What you should do =>
Beginning with the line that includes "Where should I click to: Expand", return every remaining line of the material exactly as it reads, but not the pictures.

Working data =>
--- START ---

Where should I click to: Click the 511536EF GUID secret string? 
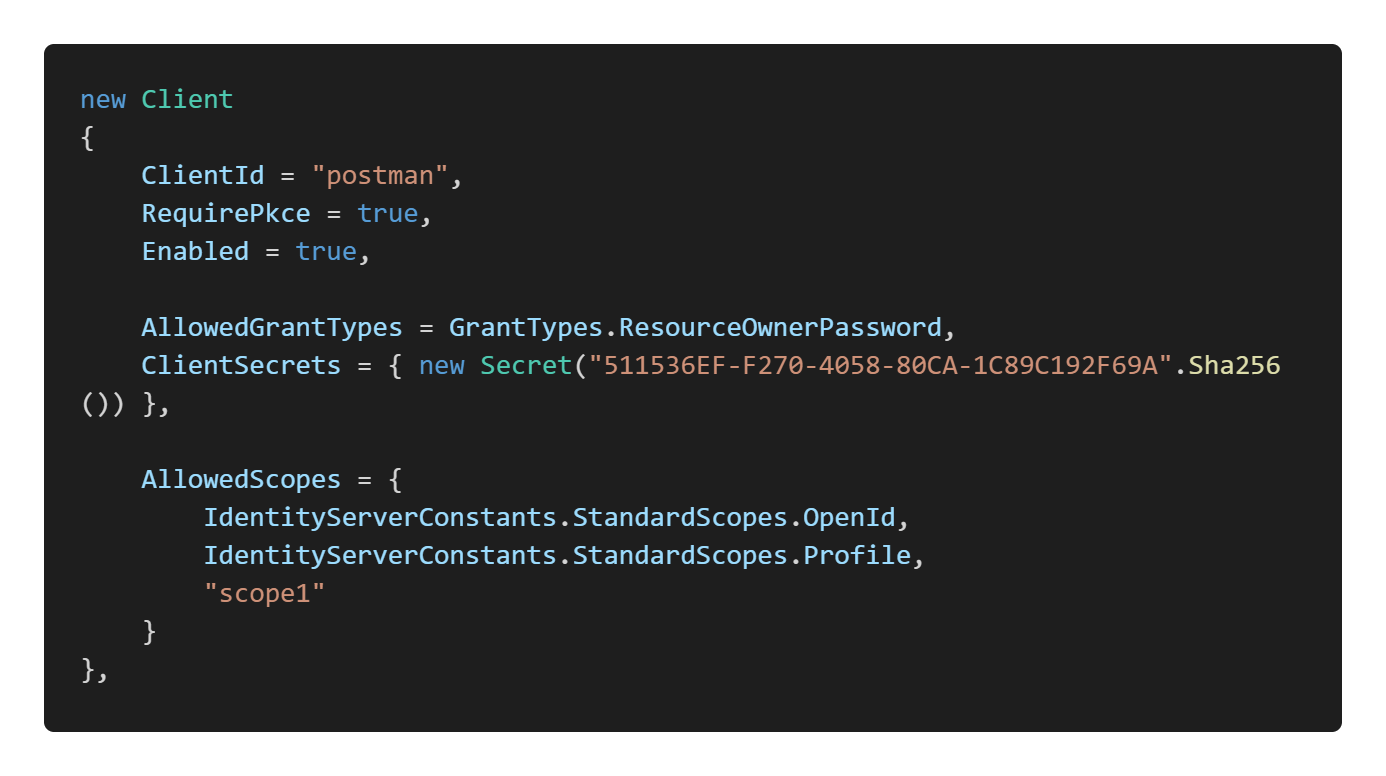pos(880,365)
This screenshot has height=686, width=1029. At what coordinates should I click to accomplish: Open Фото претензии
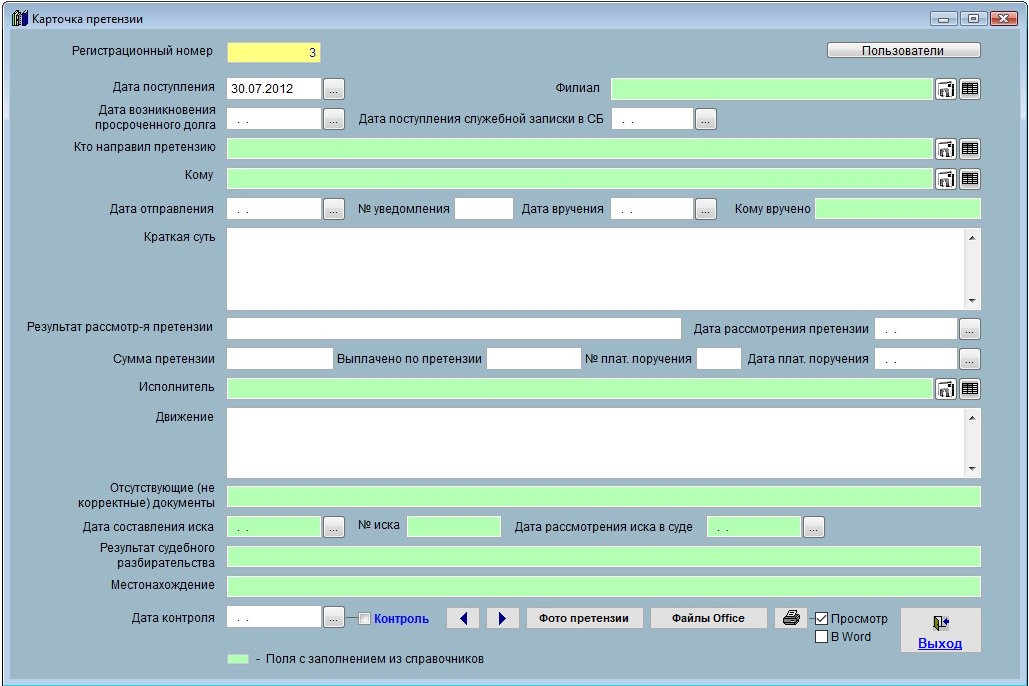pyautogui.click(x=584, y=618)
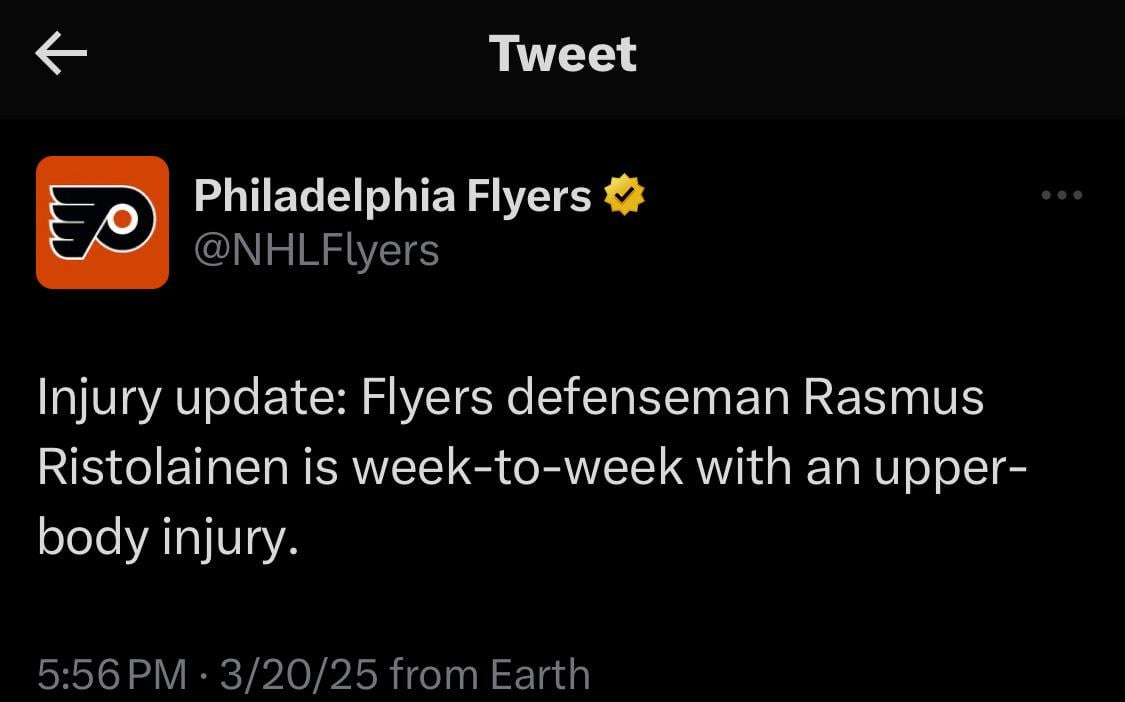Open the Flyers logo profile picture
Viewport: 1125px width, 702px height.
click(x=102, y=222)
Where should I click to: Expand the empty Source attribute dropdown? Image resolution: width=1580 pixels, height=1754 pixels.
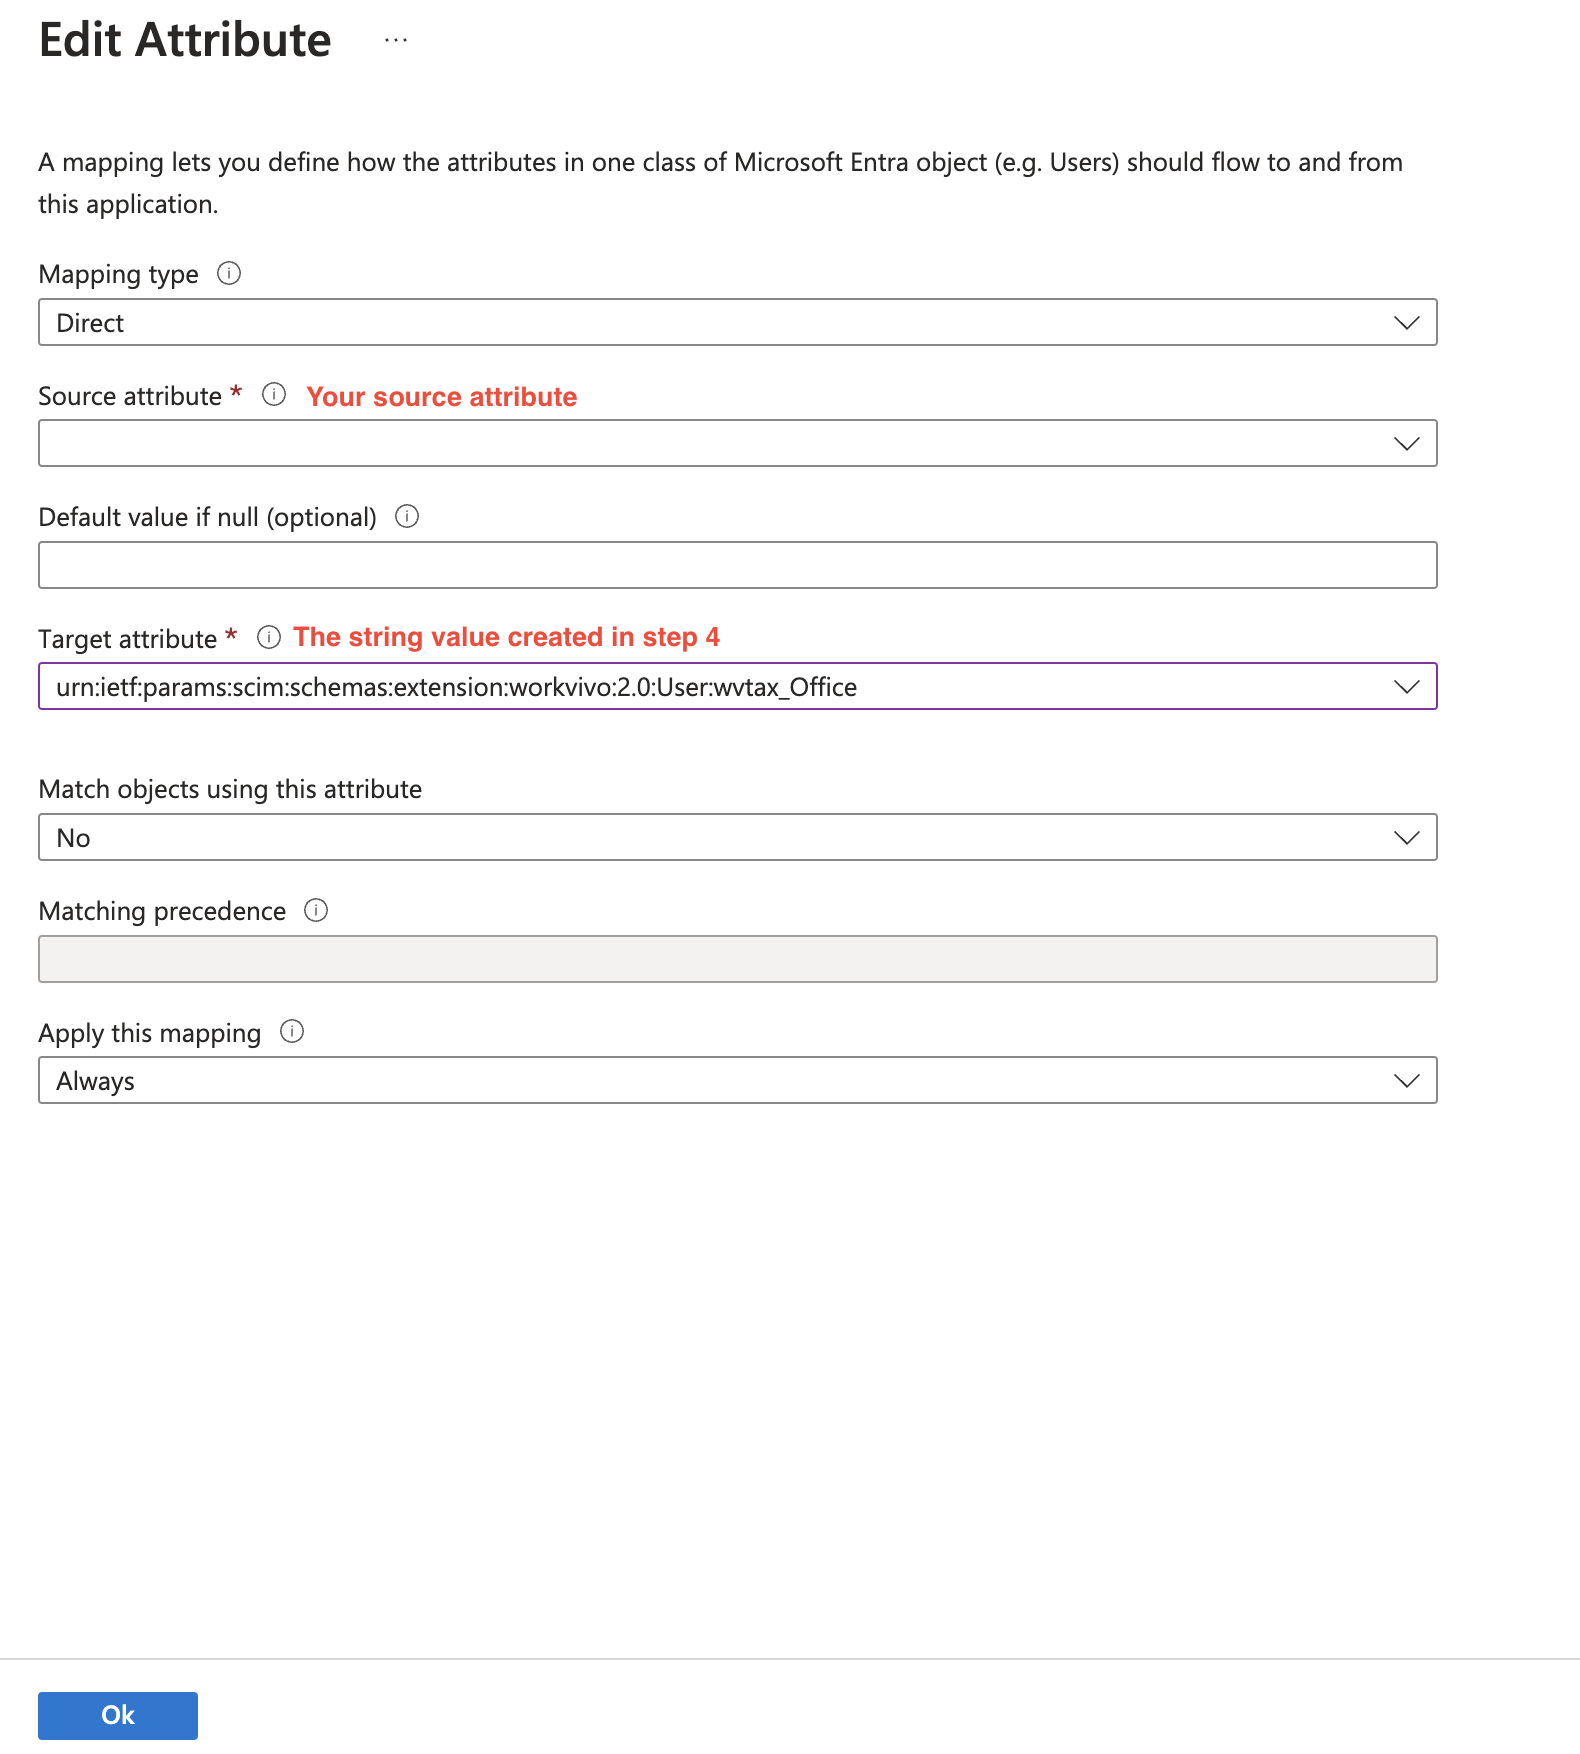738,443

--- END ---

Solution =>
Where should I click to: Expand the empty Source attribute dropdown? Image resolution: width=1580 pixels, height=1754 pixels.
738,443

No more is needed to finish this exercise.